Code performance is now falling more in line with what it was in version from before 9/24, though it is still a bit faster . . . which is interesting. You'd think it would get slower now that float1 and float2 are iterating properly, but no, it's faster. That's probably the real, measurable effect of reducing the number of int rollovers and operations involving a float at Infinity. Maybe. If I can find an elegant way to stop int3 from rolling over itself and float3 from reaching Infinity without adding if statements or increasing the number of operations per while loop iteration, I may do that next.
His code is open source and is becoming more messy the more real it gets. This is why it is more interesting than mickey mouse benches that are proprietary where no one validates functionality and forums like these slurp up results between ISAs as gospel comparisons.
Messy? Tell me about it. Of course, I'm the one messing it up, so I have no real reason to complain.
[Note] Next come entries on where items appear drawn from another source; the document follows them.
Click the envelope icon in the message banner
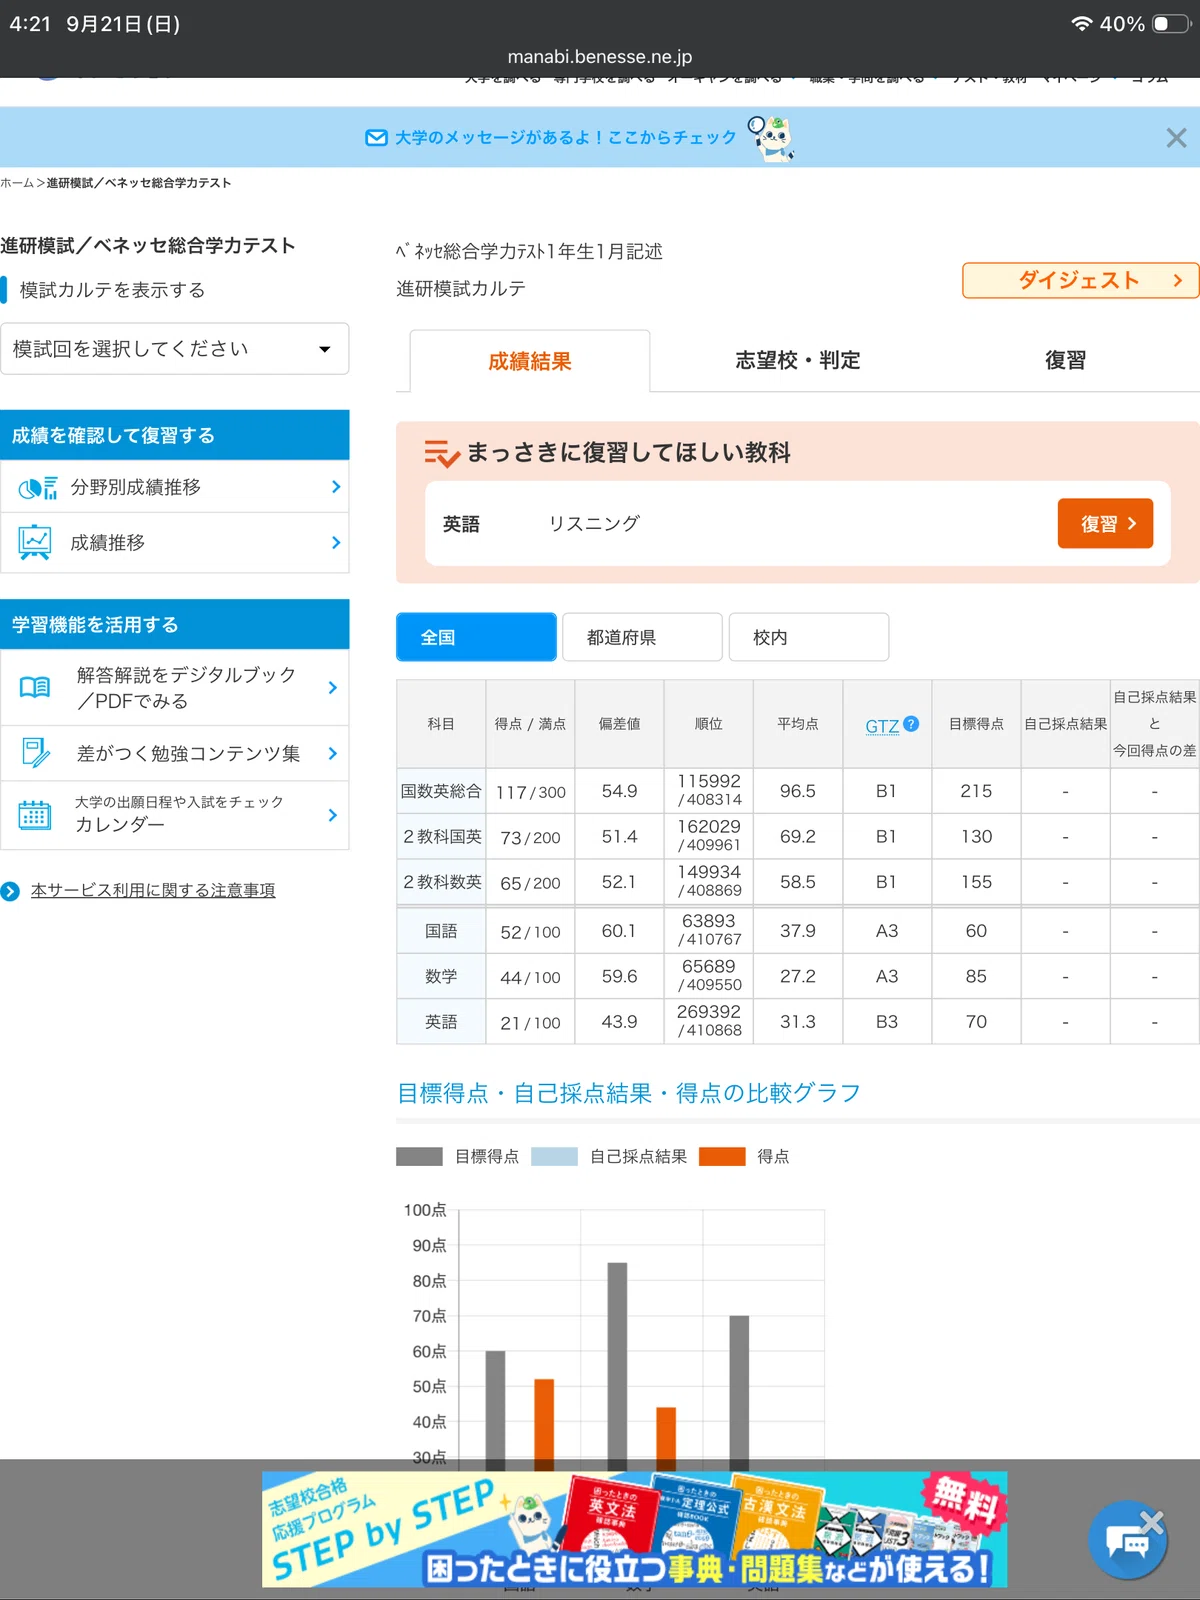Viewport: 1200px width, 1600px height. pyautogui.click(x=376, y=138)
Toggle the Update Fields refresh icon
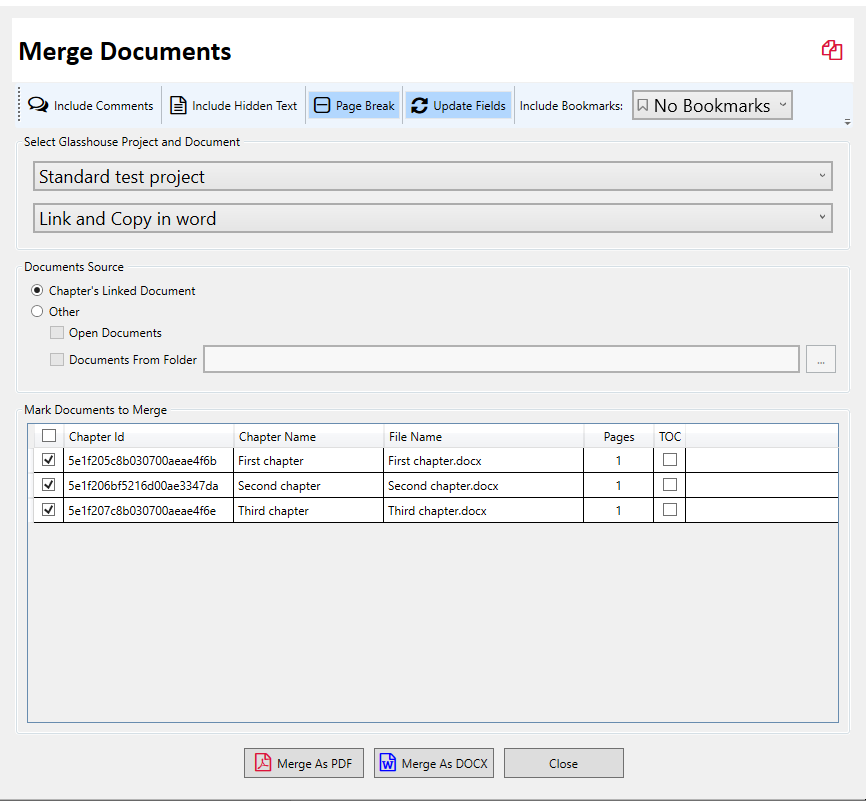The image size is (866, 801). pyautogui.click(x=419, y=105)
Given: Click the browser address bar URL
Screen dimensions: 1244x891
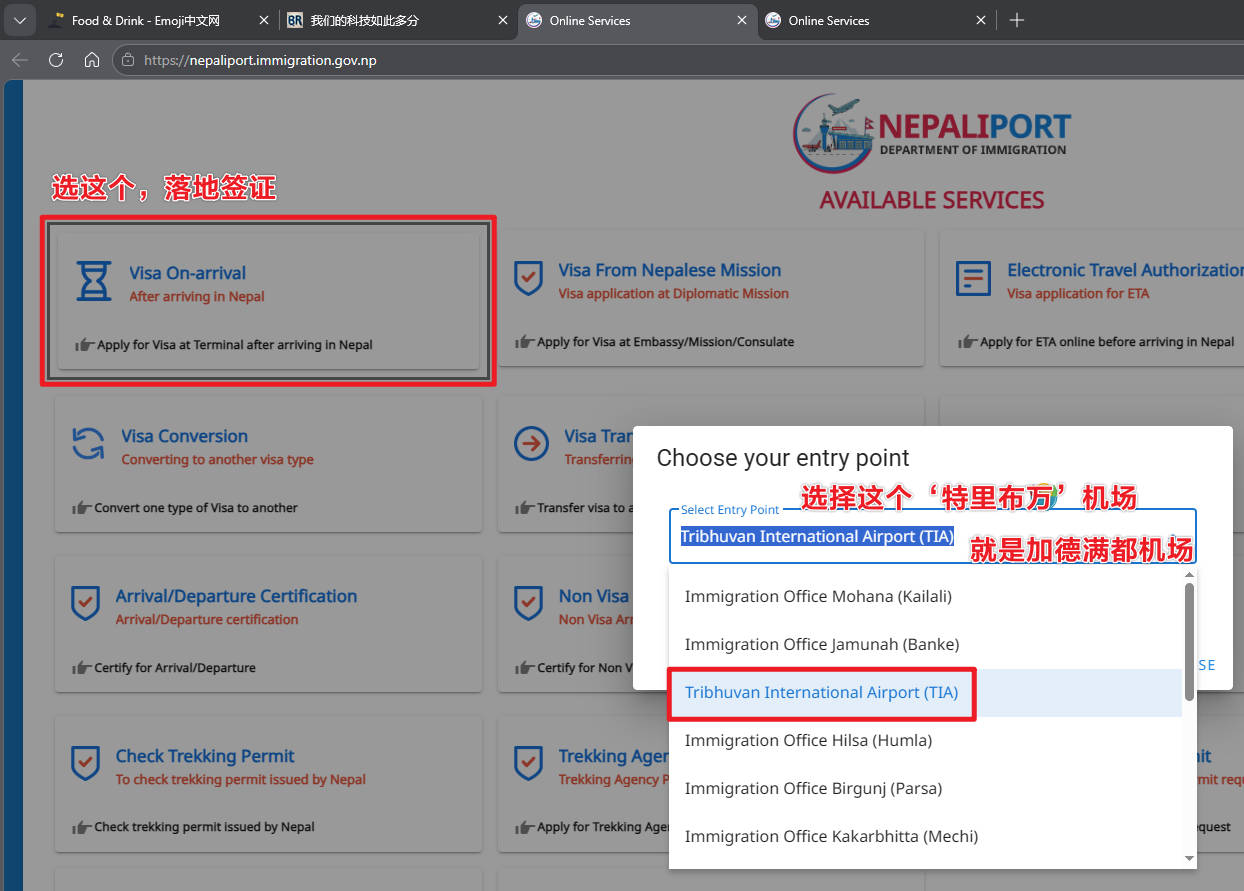Looking at the screenshot, I should tap(260, 60).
Now that you mention it, I should put this code (and future versions) under GPL or Creative Commons or something.
I wish SPEC would come back. Till then, keep up these efforts. This exposes the massive flaws in the weak benchmarking we have available, and if he iterates enough with open feedback, he may yet have a more valid JIT cross compare than is avail elsewhere.
Hah! Well, we'll see where it all leads. For now it's just a tinker-toy. But it is fun tinkering with it. Speaking of which . . .
The new not-messed-up version of the Awesomeballs test is here! Hooray!
Here are the .class files. I've included a handy .bat file to run the command-line program for all you Windows users out there. Just unzip the contents and run the .bat file and away you go.
The source code is
here.
I do appreciate all the people who have taken the time to run this, and I'll keep working on it as time allows to make it more interesting and informative where possible.
Run times for the 9/25 build:
Stars chip:
It took 545133 milliseconds to complete IntegerLoop.
It took 141815 milliseconds to complete FloatLoop.
It took 26995 milliseconds to complete IntegerLoopNoDiv.
It took 76675 milliseconds to complete FloatLoopNoDiv.
It took 544263 milliseconds to complete IntegerLoopWithLatch.
It took 139666 milliseconds to complete FloatLoopWithLatch.
It took 27023 milliseconds to complete IntegerLoopWithLatchNoDiv.
It took 76350 milliseconds to complete FloatLoopWithLatchNoDiv.
Total execution time for your selection is 1577920 milliseconds.
Jaguar chip:
It took 608504 milliseconds to complete IntegerLoop.
It took 583426 milliseconds to complete FloatLoop.
It took 125737 milliseconds to complete IntegerLoopNoDiv.
It took 231941 milliseconds to complete FloatLoopNoDiv.
It took 600236 milliseconds to complete IntegerLoopWithLatch.
It took 579095 milliseconds to complete FloatLoopWithLatch.
It took 125735 milliseconds to complete IntegerLoopWithLatchNoDiv.
It took 228563 milliseconds to complete FloatLoopWithLatchNoDiv.
Total execution time for your selection is 3083237 milliseconds.
Hmm. Looks like some stuff actually got slower on the Jaguar, such as IntegerLoop.